EXERCISE DIRECTIONS:
A verbatim copy of every entry is required. Produce it now.

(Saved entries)
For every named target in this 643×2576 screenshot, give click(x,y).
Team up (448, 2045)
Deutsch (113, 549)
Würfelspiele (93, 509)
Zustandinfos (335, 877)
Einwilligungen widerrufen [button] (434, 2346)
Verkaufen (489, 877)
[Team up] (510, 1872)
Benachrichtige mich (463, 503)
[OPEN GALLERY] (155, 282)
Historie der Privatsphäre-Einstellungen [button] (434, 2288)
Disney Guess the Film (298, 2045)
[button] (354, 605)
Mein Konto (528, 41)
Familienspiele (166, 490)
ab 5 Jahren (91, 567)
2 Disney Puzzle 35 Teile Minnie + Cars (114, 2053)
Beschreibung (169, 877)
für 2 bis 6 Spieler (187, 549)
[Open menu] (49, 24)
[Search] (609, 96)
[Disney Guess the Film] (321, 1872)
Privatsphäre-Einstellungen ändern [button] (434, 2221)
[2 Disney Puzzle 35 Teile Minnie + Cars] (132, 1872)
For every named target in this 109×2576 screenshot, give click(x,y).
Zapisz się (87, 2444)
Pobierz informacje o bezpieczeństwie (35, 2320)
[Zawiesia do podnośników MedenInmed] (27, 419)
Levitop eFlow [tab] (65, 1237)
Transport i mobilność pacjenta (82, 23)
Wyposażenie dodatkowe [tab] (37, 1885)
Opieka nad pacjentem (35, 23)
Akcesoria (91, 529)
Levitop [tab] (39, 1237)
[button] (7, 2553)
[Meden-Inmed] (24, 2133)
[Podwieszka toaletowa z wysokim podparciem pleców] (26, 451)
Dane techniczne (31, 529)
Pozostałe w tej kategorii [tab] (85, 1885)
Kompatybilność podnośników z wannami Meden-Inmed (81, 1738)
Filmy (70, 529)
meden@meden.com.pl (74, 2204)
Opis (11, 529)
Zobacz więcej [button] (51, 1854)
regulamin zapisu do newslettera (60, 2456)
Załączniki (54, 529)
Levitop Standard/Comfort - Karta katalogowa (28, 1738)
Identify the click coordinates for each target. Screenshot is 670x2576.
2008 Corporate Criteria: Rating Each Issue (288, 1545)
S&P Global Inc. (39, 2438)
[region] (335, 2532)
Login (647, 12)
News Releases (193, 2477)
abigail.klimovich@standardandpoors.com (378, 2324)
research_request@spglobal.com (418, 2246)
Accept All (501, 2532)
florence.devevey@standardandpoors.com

COMPLETED TASK:
For every named target in this 643×2576 screenshot, give click(x,y).
Team up (448, 2045)
Deutsch (113, 549)
Würfelspiele (93, 509)
Zustandinfos (335, 877)
Einwilligungen widerrufen [button] (434, 2346)
Verkaufen (489, 877)
[Team up] (510, 1872)
Benachrichtige mich (463, 503)
[OPEN GALLERY] (155, 282)
Historie der Privatsphäre-Einstellungen [button] (434, 2288)
Disney Guess the Film (298, 2045)
[button] (354, 605)
Mein Konto (528, 41)
Familienspiele (166, 490)
ab 5 Jahren (91, 567)
2 Disney Puzzle 35 Teile Minnie + Cars (114, 2053)
Beschreibung (169, 877)
für 2 bis 6 Spieler (187, 549)
[Open menu] (49, 24)
[Search] (609, 96)
[Disney Guess the Film] (321, 1872)
Privatsphäre-Einstellungen ändern [button] (434, 2221)
[2 Disney Puzzle 35 Teile Minnie + Cars] (132, 1872)
For every named target in this 109×2576 screenshot, give click(x,y).
Zapisz się (87, 2444)
Pobierz informacje o bezpieczeństwie (35, 2320)
[Zawiesia do podnośników MedenInmed] (27, 419)
Levitop eFlow [tab] (65, 1237)
Transport i mobilność pacjenta (82, 23)
Wyposażenie dodatkowe [tab] (37, 1885)
Opieka nad pacjentem (35, 23)
Akcesoria (91, 529)
Levitop [tab] (39, 1237)
[button] (7, 2553)
[Meden-Inmed] (24, 2133)
[Podwieszka toaletowa z wysokim podparciem pleców] (26, 451)
Dane techniczne (31, 529)
Pozostałe w tej kategorii [tab] (85, 1885)
Kompatybilność podnośników z wannami Meden-Inmed (81, 1738)
Filmy (70, 529)
meden@meden.com.pl (74, 2204)
Opis (11, 529)
Zobacz więcej [button] (51, 1854)
regulamin zapisu do newslettera (60, 2456)
Załączniki (54, 529)
Levitop Standard/Comfort - Karta katalogowa (28, 1738)
Identify the click coordinates for each target. Screenshot is 670x2576.
2008 Corporate Criteria: Rating Each Issue (288, 1545)
S&P Global Inc. (39, 2438)
[region] (335, 2532)
Login (647, 12)
News Releases (193, 2477)
abigail.klimovich@standardandpoors.com (378, 2324)
research_request@spglobal.com (418, 2246)
Accept All (501, 2532)
florence.devevey@standardandpoors.com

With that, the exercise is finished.